● EXERCISE GOAL: Could you retype every line below exactly, omitting the images?

__________

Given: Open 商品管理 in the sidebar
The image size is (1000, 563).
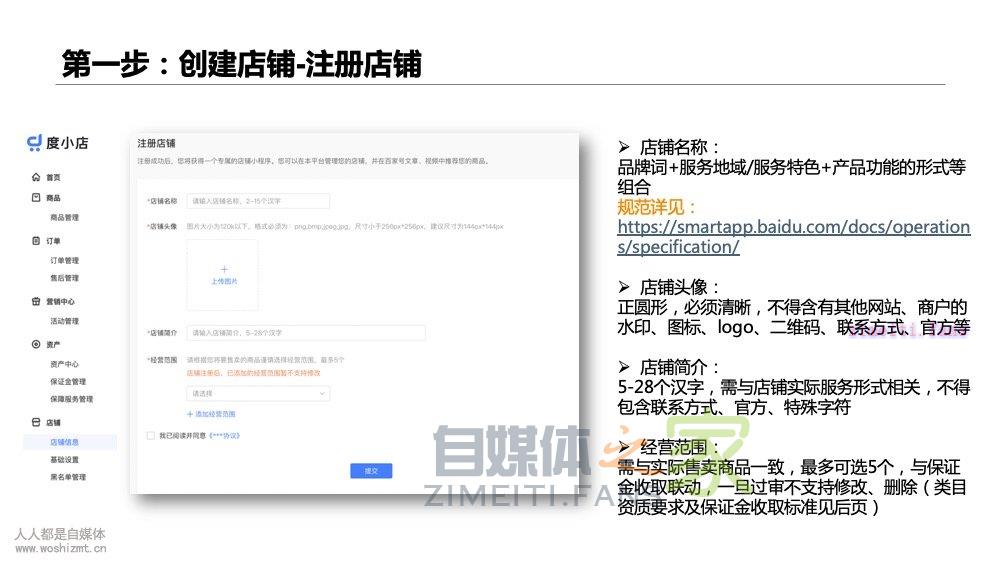Looking at the screenshot, I should coord(64,218).
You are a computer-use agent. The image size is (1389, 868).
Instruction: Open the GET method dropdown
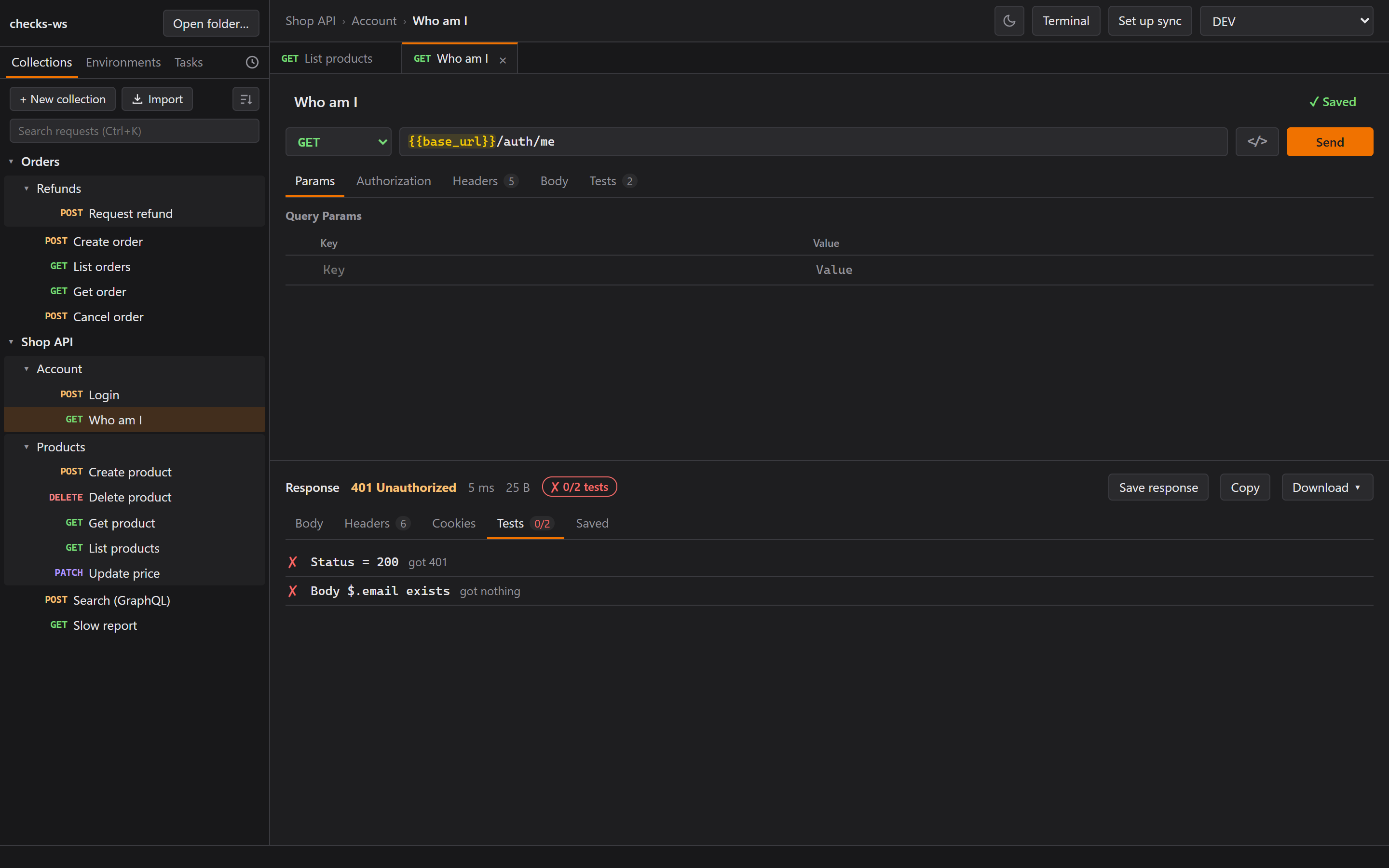pos(339,142)
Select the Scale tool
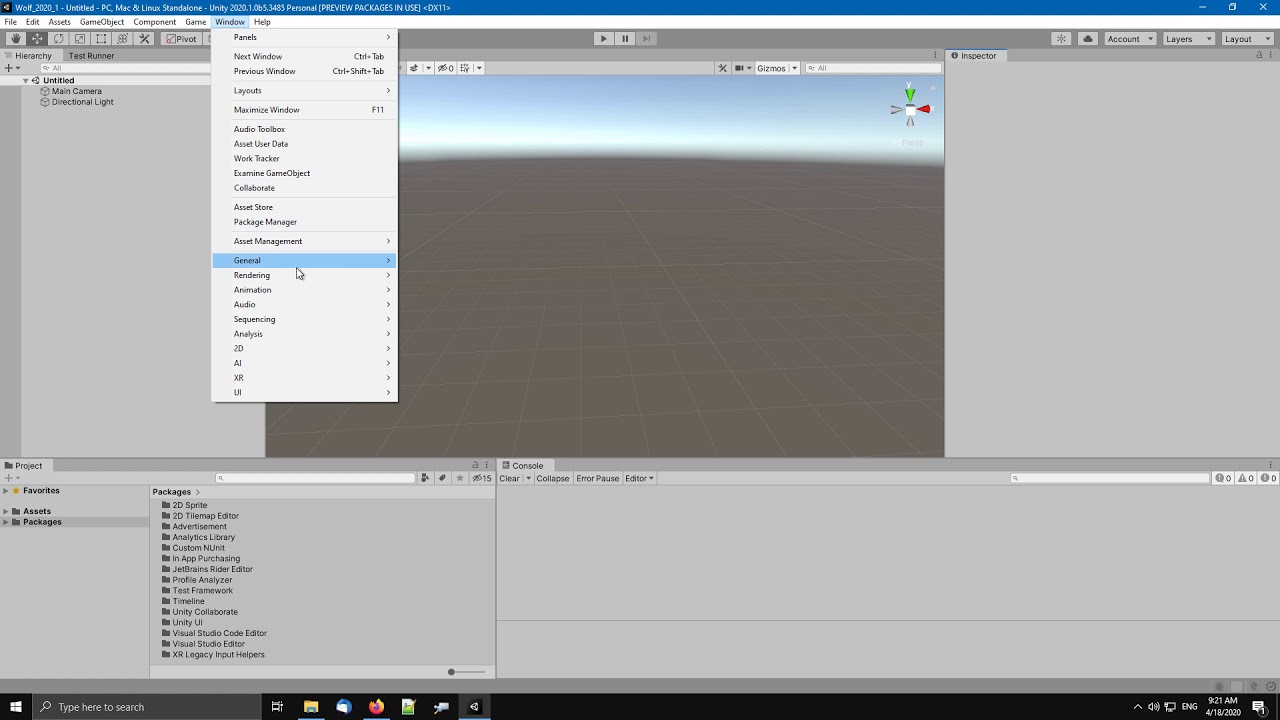1280x720 pixels. (80, 38)
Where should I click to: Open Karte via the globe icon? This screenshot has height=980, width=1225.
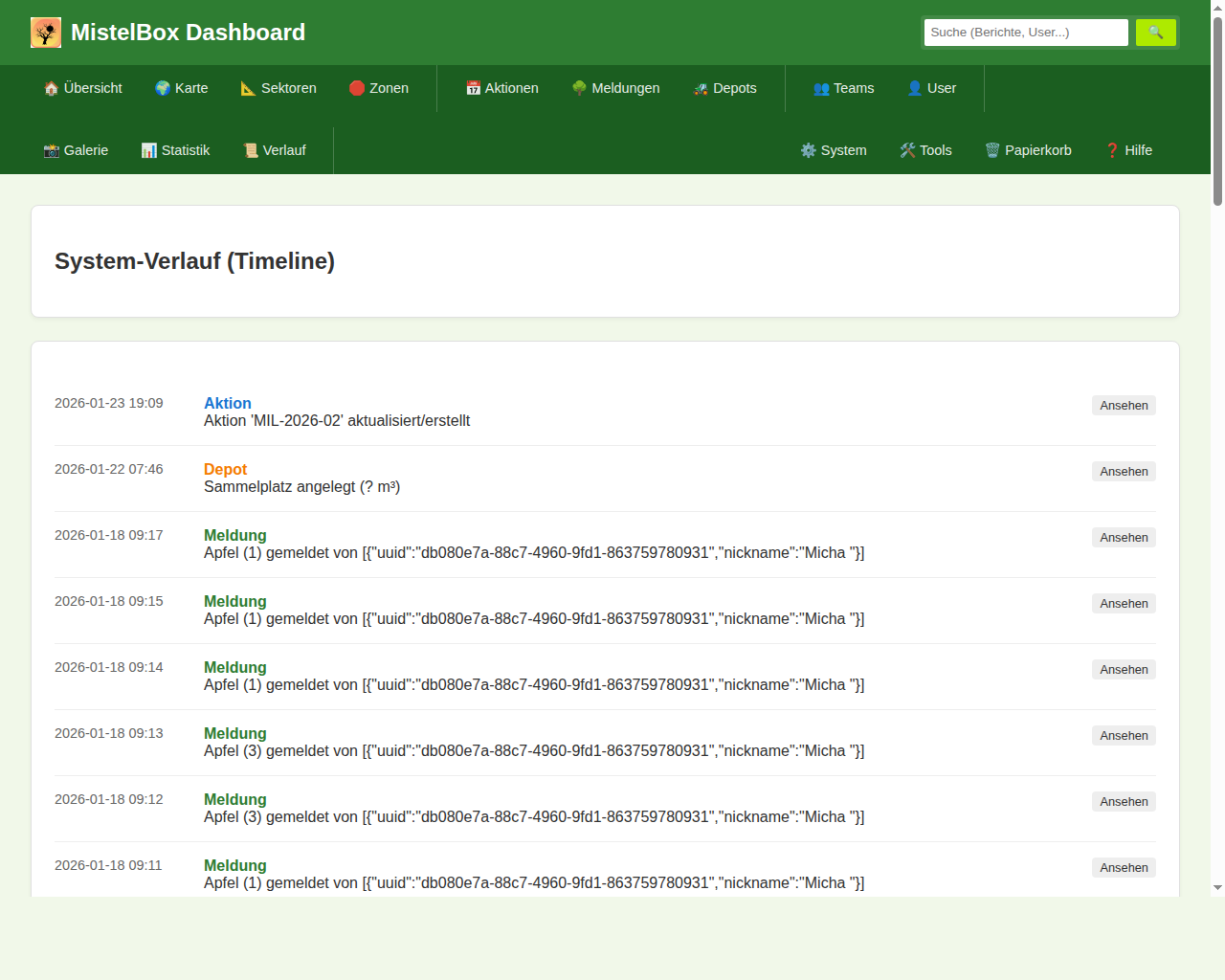163,88
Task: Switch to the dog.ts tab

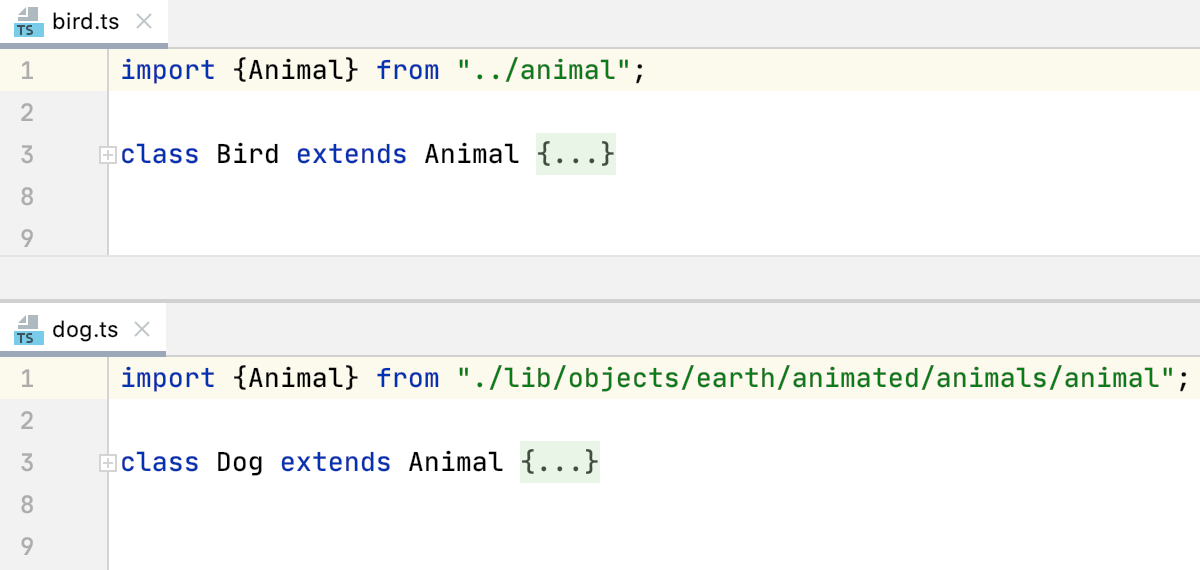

__________

● EXERCISE OUTPUT:
Given: Open 商品管理 in the sidebar
The image size is (1000, 563).
Looking at the screenshot, I should coord(64,218).
You are a computer-use agent. The image size is (1389, 868).
Instruction: Open the GET method dropdown
pos(339,142)
Select the Scale tool
1280x720 pixels. (80, 38)
Where should I click to: Open Karte via the globe icon? This screenshot has height=980, width=1225.
163,88
Task: Switch to the dog.ts tab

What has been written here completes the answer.